Townland in County Cavan, Ireland

Altbrean (Irish derived place name Alt Bréan, meaning the 'Smelly Gorge’, so-called because of the decayed vegetation in the swamp at the bottom of the slope) is a townland in the civil parish of Kinawley, barony of Tullyhaw, County Cavan, Ireland.

==Geography==

Altbrean is bounded on the north by Tullydermot townland, on the south by Altachullion Lower townland, on the west by Aghnacollia and Commas (Kinawley) townlands and on the east by Altinure, Gubrawully and Sralahan (Kinawley) townlands. Its chief geographical features are hills which rise to 752 feet above sea level, the River Cladagh (Swanlinbar), waterfalls, river swallowholes, a gravel pit, a spring well and dug wells. Altbrean is traversed by the local L1019 road, minor public roads and rural lanes. The townland covers 329 statute acres.

==History==

In earlier times the townland was probably uninhabited as it consists mainly of bog and poor clay soils.
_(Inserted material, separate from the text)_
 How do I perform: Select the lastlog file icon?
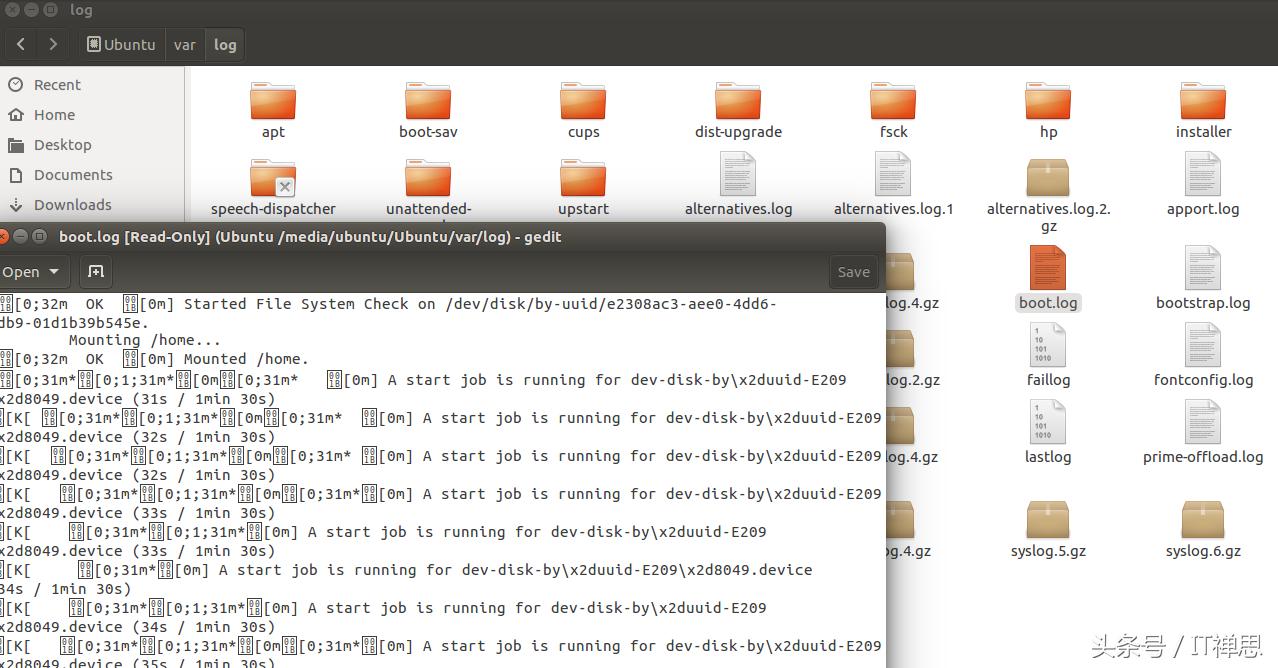click(x=1048, y=421)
It was not seized by the English during the Plantation of Ulster in 1610 or in the Cromwellian Settlement of the 1660s so some dispossessed Irish families moved there and began to clear and farm the land.

The 1825 Tithe Applotment Books spell the name as Altbrean.
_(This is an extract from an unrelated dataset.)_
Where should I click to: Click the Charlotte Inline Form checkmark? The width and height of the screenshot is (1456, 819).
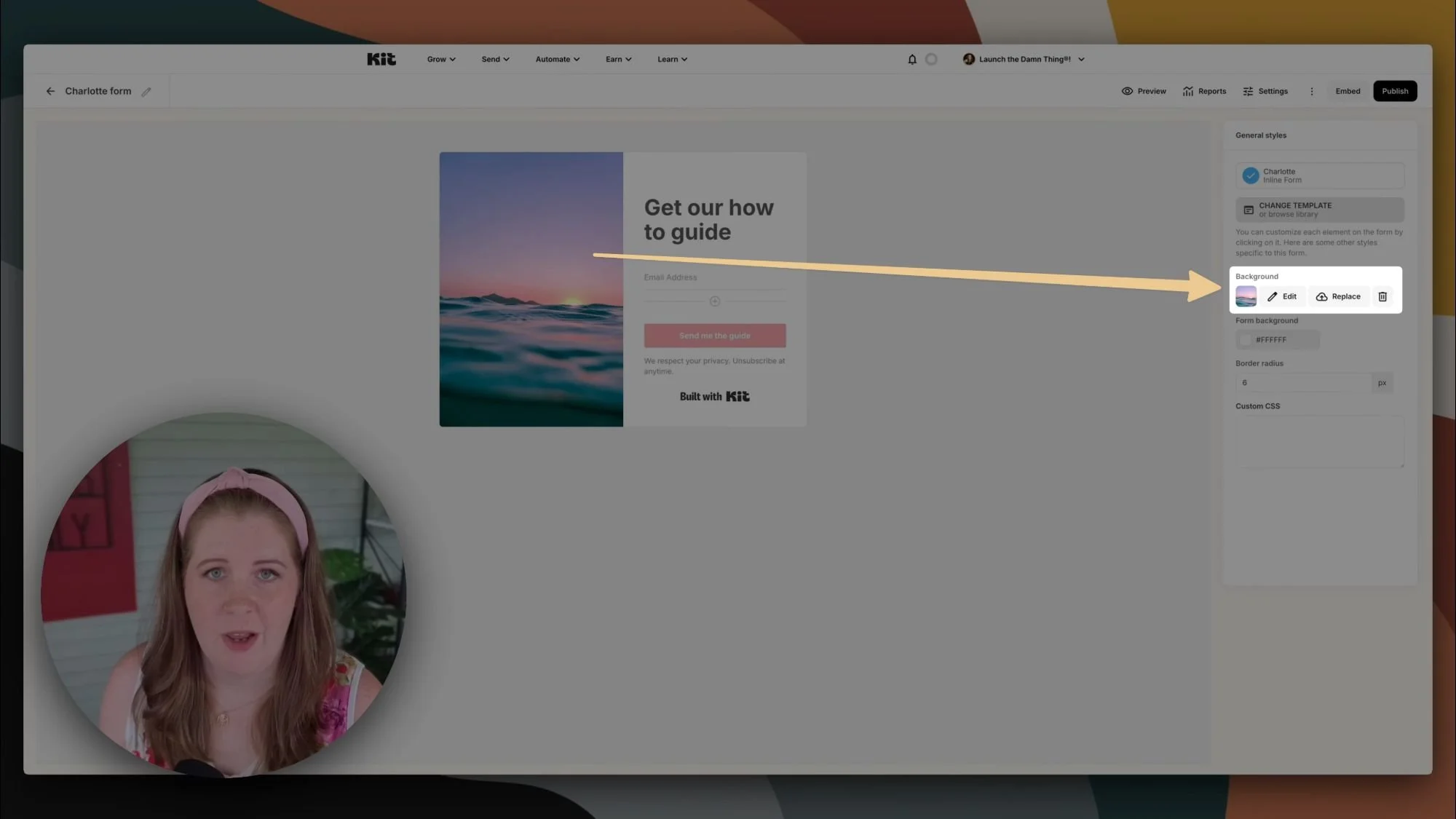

The 1836 Ordnance Survey Namebooks state- As it is merely a track of mountain, it is free from county cess and tithe.

Griffith's Valuation lists nine landholders in the townland.

The landlord of the townland in the 19th century was the Hassard estate.

==Census==

| Year | Population | Males | Females | Total Houses | Uninhabited |
|---|---|---|---|---|---|
| 1841 | 29 | 11 | 18 | 5 | 0 |
| 1851 | 58 | 23 | 25 | 8 | 0 |
| 1861 | 46 | 21 | 25 | 9 | 2 |
| 1871 | 14 | 7 | 7 | 4 | 0 |
| 1881 | 32 | 17 | 15 | 5 | 0 |
| 1891 | 40 | 22 | 14 | 5 | 0 |

In the 1901 census of Ireland, there are six families listed in the townland.

In the 1911 census of Ireland, there are seven families listed in the townland.

==Antiquities==

1. Stone bridges over the river, including Commas Bridge, a single-arch sandstone bridge, built c.1860 over the Claddagh River.